それは、「社内に入る際はコートを脱げ」だった。
冬の出勤時、うっかりコートを着たまま社員通用口から入ろうものなら、警察官OBの警備の人たちからきつく注意された。
「コートを脱げ!」
「(おまえは、)ほんとうにこの会社の社員なのか?」と。
「社内に入るときはコートを脱ぐ」
これは百貨店である以上、正規のルートを踏まないで品物を持ち込んだり、持ち出したりする不正防止の目的から定められたものだった。
そして代々引き継がれていた決まりだった。
もともと世間知らずだった私だったが、「コートを脱ぐ」という原則は、いつしか習慣になっていた。

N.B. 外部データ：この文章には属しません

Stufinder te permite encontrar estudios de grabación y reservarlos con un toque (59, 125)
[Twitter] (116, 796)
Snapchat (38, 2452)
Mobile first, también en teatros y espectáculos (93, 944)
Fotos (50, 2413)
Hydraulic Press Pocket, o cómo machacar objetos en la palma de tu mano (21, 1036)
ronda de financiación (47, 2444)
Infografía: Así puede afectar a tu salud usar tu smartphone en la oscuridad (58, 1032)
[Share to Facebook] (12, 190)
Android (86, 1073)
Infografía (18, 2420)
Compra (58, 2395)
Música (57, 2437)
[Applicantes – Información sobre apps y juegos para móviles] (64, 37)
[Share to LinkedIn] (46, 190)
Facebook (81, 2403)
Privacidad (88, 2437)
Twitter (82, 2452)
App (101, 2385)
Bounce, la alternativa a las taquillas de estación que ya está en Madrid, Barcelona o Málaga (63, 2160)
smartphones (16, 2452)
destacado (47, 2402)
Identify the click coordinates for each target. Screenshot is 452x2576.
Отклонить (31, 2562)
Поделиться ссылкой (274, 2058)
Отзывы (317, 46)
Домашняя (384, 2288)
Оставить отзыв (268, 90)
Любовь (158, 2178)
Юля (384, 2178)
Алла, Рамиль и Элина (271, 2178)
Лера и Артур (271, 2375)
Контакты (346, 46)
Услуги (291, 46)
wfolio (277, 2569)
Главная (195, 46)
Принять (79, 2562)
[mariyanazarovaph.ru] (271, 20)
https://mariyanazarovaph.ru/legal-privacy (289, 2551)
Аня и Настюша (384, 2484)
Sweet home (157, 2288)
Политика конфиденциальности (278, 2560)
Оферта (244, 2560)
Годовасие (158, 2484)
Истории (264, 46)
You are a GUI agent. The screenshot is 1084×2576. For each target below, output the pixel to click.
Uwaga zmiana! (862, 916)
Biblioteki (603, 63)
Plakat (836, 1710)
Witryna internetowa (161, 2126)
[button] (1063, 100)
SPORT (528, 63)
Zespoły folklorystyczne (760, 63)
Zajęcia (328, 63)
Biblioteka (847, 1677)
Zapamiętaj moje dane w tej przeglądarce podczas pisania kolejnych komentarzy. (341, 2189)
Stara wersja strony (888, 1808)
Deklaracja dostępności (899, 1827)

お客さまのもとに伺う場合、個人、法人のお客さまを問わず、玄関先や先さまのオフィスの入っているビルの前では必ずコートを脱ぐようにしていた。
しかし、いくら心がけて習慣化したものであったとしても、自分のなかでは継続によって、マンネリ化してしまうことがある。
そんな私にとって、「日々新た」な意識の大切さを教えてくれた先輩がいた。
単純なことだったが、今まで全く気づかないことだった。
社内公募で法人営業(法人外商)に異動したときだった。
それまではご来店されるお客さまへの接客が主で、クレームや必要に迫られた時以外、外出することはなかった。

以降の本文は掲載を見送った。